* _EXERCISE TASK_
Repeat the following rows verbatim, every line in its original order.

* _STORED DATA_
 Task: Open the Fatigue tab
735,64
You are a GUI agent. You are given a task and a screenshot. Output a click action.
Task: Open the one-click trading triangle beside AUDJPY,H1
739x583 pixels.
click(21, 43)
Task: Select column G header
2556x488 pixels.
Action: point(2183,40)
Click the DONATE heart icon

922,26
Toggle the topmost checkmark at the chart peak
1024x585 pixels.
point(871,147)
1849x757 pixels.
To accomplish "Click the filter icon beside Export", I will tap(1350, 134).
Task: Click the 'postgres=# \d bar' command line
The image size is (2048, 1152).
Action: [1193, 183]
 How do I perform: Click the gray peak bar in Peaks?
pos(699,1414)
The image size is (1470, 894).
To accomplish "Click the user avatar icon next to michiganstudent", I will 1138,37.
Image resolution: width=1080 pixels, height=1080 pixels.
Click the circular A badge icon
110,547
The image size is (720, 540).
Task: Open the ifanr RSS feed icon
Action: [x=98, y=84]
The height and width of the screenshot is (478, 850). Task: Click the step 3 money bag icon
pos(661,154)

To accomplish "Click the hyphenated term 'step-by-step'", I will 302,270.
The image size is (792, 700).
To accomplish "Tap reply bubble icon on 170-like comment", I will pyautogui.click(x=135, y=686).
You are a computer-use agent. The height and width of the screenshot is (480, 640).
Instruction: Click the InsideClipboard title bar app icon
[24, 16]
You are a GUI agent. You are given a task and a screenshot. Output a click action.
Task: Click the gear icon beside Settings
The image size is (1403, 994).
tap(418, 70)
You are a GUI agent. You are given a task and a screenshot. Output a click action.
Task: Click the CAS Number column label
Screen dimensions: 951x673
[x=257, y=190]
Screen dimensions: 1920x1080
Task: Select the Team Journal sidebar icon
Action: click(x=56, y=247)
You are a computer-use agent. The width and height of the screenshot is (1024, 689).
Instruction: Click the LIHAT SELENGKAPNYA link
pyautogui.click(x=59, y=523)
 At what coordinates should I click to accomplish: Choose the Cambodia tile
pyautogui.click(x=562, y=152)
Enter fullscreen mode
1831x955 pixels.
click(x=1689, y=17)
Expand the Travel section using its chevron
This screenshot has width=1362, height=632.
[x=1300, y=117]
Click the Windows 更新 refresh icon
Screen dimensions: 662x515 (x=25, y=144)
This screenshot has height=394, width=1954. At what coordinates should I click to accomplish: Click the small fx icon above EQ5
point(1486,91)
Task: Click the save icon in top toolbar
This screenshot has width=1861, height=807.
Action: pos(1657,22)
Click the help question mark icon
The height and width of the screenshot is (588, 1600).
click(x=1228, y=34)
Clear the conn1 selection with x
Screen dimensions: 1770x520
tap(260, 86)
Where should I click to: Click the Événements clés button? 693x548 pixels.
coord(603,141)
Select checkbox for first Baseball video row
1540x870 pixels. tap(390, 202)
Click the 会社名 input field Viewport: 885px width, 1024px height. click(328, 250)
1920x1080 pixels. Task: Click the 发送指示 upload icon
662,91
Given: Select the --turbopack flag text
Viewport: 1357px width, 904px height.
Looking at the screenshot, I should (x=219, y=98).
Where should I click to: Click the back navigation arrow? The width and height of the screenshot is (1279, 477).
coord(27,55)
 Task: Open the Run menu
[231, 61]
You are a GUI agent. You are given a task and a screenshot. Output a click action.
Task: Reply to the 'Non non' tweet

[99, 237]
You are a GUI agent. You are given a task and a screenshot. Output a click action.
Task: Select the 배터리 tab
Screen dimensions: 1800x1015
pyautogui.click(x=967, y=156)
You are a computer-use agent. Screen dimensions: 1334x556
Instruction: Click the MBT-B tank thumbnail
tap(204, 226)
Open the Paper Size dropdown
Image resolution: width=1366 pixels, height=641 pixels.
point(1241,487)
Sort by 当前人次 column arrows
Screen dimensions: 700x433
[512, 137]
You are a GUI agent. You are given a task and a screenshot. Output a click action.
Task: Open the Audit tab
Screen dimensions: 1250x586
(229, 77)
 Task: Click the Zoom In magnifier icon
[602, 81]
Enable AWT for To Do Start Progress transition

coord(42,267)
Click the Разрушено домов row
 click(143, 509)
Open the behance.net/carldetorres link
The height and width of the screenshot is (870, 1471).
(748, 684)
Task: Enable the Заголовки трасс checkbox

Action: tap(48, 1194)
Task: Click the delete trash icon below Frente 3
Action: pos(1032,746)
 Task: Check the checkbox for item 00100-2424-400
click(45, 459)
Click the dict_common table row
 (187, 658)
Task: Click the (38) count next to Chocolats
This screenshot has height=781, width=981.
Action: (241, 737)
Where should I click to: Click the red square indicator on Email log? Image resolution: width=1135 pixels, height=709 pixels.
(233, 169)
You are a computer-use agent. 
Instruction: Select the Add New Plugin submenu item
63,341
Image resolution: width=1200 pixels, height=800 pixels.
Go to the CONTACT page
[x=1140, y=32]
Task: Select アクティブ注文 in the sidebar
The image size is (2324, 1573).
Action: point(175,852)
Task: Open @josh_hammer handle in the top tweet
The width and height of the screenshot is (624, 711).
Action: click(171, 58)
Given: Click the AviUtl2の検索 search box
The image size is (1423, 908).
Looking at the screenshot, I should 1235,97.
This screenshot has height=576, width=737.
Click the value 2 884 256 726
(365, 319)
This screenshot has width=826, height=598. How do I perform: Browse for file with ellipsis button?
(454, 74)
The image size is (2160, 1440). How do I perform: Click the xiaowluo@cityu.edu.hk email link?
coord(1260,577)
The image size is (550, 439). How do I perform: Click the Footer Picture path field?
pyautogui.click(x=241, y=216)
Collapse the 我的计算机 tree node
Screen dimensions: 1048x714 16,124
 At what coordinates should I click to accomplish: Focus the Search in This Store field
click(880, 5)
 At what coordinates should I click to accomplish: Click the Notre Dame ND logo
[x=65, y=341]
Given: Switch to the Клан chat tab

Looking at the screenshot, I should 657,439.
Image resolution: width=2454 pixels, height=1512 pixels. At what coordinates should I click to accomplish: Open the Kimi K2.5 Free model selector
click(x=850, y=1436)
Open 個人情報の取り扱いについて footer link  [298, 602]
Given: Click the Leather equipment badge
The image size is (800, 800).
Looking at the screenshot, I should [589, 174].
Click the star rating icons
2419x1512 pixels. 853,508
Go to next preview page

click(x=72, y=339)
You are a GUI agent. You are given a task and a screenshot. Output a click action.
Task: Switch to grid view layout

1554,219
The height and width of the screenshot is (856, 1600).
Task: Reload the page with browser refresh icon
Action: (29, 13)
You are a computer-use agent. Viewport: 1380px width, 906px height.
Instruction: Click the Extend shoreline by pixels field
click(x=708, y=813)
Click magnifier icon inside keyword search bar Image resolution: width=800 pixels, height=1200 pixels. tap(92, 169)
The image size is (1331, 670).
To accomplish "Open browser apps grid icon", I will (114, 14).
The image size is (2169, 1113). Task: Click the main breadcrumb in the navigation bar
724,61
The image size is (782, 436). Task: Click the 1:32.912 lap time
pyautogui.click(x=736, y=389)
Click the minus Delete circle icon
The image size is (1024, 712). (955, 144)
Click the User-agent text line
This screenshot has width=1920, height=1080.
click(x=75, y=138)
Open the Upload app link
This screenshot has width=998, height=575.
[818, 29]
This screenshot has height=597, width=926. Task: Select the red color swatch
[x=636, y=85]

* _OUTPUT OF THE TASK_
 Task: Open the Fatigue tab
735,64
You are a GUI agent. You are given a task and a screenshot. Output a click action.
Task: Open the one-click trading triangle beside AUDJPY,H1
739x583 pixels.
click(21, 43)
Task: Select column G header
2556x488 pixels.
Action: point(2183,40)
Click the DONATE heart icon

922,26
Toggle the topmost checkmark at the chart peak
1024x585 pixels.
point(871,147)
1849x757 pixels.
To accomplish "Click the filter icon beside Export", I will tap(1350, 134).
Task: Click the 'postgres=# \d bar' command line
The image size is (2048, 1152).
Action: [1193, 183]
 How do I perform: Click the gray peak bar in Peaks?
pos(699,1414)
The image size is (1470, 894).
To accomplish "Click the user avatar icon next to michiganstudent", I will 1138,37.
Image resolution: width=1080 pixels, height=1080 pixels.
Click the circular A badge icon
110,547
The image size is (720, 540).
Task: Open the ifanr RSS feed icon
Action: [x=98, y=84]
The height and width of the screenshot is (478, 850). Task: Click the step 3 money bag icon
pos(661,154)

To accomplish "Click the hyphenated term 'step-by-step'", I will 302,270.
The image size is (792, 700).
To accomplish "Tap reply bubble icon on 170-like comment", I will pyautogui.click(x=135, y=686).
You are a computer-use agent. The height and width of the screenshot is (480, 640).
Instruction: Click the InsideClipboard title bar app icon
[24, 16]
You are a GUI agent. You are given a task and a screenshot. Output a click action.
Task: Click the gear icon beside Settings
The image size is (1403, 994).
tap(418, 70)
You are a GUI agent. You are given a task and a screenshot. Output a click action.
Task: Click the CAS Number column label
Screen dimensions: 951x673
[x=257, y=190]
Screen dimensions: 1920x1080
Task: Select the Team Journal sidebar icon
Action: click(x=56, y=247)
You are a computer-use agent. The width and height of the screenshot is (1024, 689).
Instruction: Click the LIHAT SELENGKAPNYA link
pyautogui.click(x=59, y=523)
 At what coordinates should I click to accomplish: Choose the Cambodia tile
pyautogui.click(x=562, y=152)
Enter fullscreen mode
1831x955 pixels.
click(x=1689, y=17)
Expand the Travel section using its chevron
This screenshot has width=1362, height=632.
[x=1300, y=117]
Click the Windows 更新 refresh icon
Screen dimensions: 662x515 (x=25, y=144)
This screenshot has height=394, width=1954. At what coordinates should I click to accomplish: Click the small fx icon above EQ5
point(1486,91)
Task: Click the save icon in top toolbar
This screenshot has width=1861, height=807.
Action: pos(1657,22)
Click the help question mark icon
The height and width of the screenshot is (588, 1600).
click(x=1228, y=34)
Clear the conn1 selection with x
Screen dimensions: 1770x520
tap(260, 86)
Where should I click to: Click the Événements clés button? 693x548 pixels.
coord(603,141)
Select checkbox for first Baseball video row
1540x870 pixels. tap(390, 202)
Click the 会社名 input field Viewport: 885px width, 1024px height. click(328, 250)
1920x1080 pixels. Task: Click the 发送指示 upload icon
662,91
Given: Select the --turbopack flag text
Viewport: 1357px width, 904px height.
Looking at the screenshot, I should (x=219, y=98).
Where should I click to: Click the back navigation arrow? The width and height of the screenshot is (1279, 477).
coord(27,55)
 Task: Open the Run menu
[231, 61]
You are a GUI agent. You are given a task and a screenshot. Output a click action.
Task: Reply to the 'Non non' tweet

[99, 237]
You are a GUI agent. You are given a task and a screenshot. Output a click action.
Task: Select the 배터리 tab
Screen dimensions: 1800x1015
pyautogui.click(x=967, y=156)
You are a computer-use agent. Screen dimensions: 1334x556
Instruction: Click the MBT-B tank thumbnail
tap(204, 226)
Open the Paper Size dropdown
Image resolution: width=1366 pixels, height=641 pixels.
point(1241,487)
Sort by 当前人次 column arrows
Screen dimensions: 700x433
[512, 137]
You are a GUI agent. You are given a task and a screenshot. Output a click action.
Task: Open the Audit tab
Screen dimensions: 1250x586
(229, 77)
 Task: Click the Zoom In magnifier icon
[602, 81]
Enable AWT for To Do Start Progress transition

coord(42,267)
Click the Разрушено домов row
 click(143, 509)
Open the behance.net/carldetorres link
The height and width of the screenshot is (870, 1471).
(748, 684)
Task: Enable the Заголовки трасс checkbox

Action: tap(48, 1194)
Task: Click the delete trash icon below Frente 3
Action: pos(1032,746)
 Task: Check the checkbox for item 00100-2424-400
click(45, 459)
Click the dict_common table row
 (187, 658)
Task: Click the (38) count next to Chocolats
This screenshot has height=781, width=981.
Action: (241, 737)
Where should I click to: Click the red square indicator on Email log? Image resolution: width=1135 pixels, height=709 pixels.
(233, 169)
You are a computer-use agent. 
Instruction: Select the Add New Plugin submenu item
63,341
Image resolution: width=1200 pixels, height=800 pixels.
Go to the CONTACT page
[x=1140, y=32]
Task: Select アクティブ注文 in the sidebar
The image size is (2324, 1573).
Action: point(175,852)
Task: Open @josh_hammer handle in the top tweet
The width and height of the screenshot is (624, 711).
Action: click(171, 58)
Given: Click the AviUtl2の検索 search box
The image size is (1423, 908).
Looking at the screenshot, I should 1235,97.
This screenshot has height=576, width=737.
Click the value 2 884 256 726
(365, 319)
This screenshot has width=826, height=598. How do I perform: Browse for file with ellipsis button?
(454, 74)
The image size is (2160, 1440). How do I perform: Click the xiaowluo@cityu.edu.hk email link?
coord(1260,577)
The image size is (550, 439). How do I perform: Click the Footer Picture path field?
pyautogui.click(x=241, y=216)
Collapse the 我的计算机 tree node
Screen dimensions: 1048x714 16,124
 At what coordinates should I click to accomplish: Focus the Search in This Store field
click(880, 5)
 At what coordinates should I click to accomplish: Click the Notre Dame ND logo
[x=65, y=341]
Given: Switch to the Клан chat tab

Looking at the screenshot, I should 657,439.
Image resolution: width=2454 pixels, height=1512 pixels. At what coordinates should I click to accomplish: Open the Kimi K2.5 Free model selector
click(x=850, y=1436)
Open 個人情報の取り扱いについて footer link  [298, 602]
Given: Click the Leather equipment badge
The image size is (800, 800).
Looking at the screenshot, I should [589, 174].
Click the star rating icons
2419x1512 pixels. 853,508
Go to next preview page

click(x=72, y=339)
You are a GUI agent. You are given a task and a screenshot. Output a click action.
Task: Switch to grid view layout

1554,219
The height and width of the screenshot is (856, 1600).
Task: Reload the page with browser refresh icon
Action: (29, 13)
You are a computer-use agent. Viewport: 1380px width, 906px height.
Instruction: Click the Extend shoreline by pixels field
click(x=708, y=813)
Click magnifier icon inside keyword search bar Image resolution: width=800 pixels, height=1200 pixels. tap(92, 169)
The image size is (1331, 670).
To accomplish "Open browser apps grid icon", I will (114, 14).
The image size is (2169, 1113). Task: Click the main breadcrumb in the navigation bar
724,61
The image size is (782, 436). Task: Click the 1:32.912 lap time
pyautogui.click(x=736, y=389)
Click the minus Delete circle icon
The image size is (1024, 712). (955, 144)
Click the User-agent text line
This screenshot has width=1920, height=1080.
click(x=75, y=138)
Open the Upload app link
This screenshot has width=998, height=575.
[818, 29]
This screenshot has height=597, width=926. Task: Select the red color swatch
[x=636, y=85]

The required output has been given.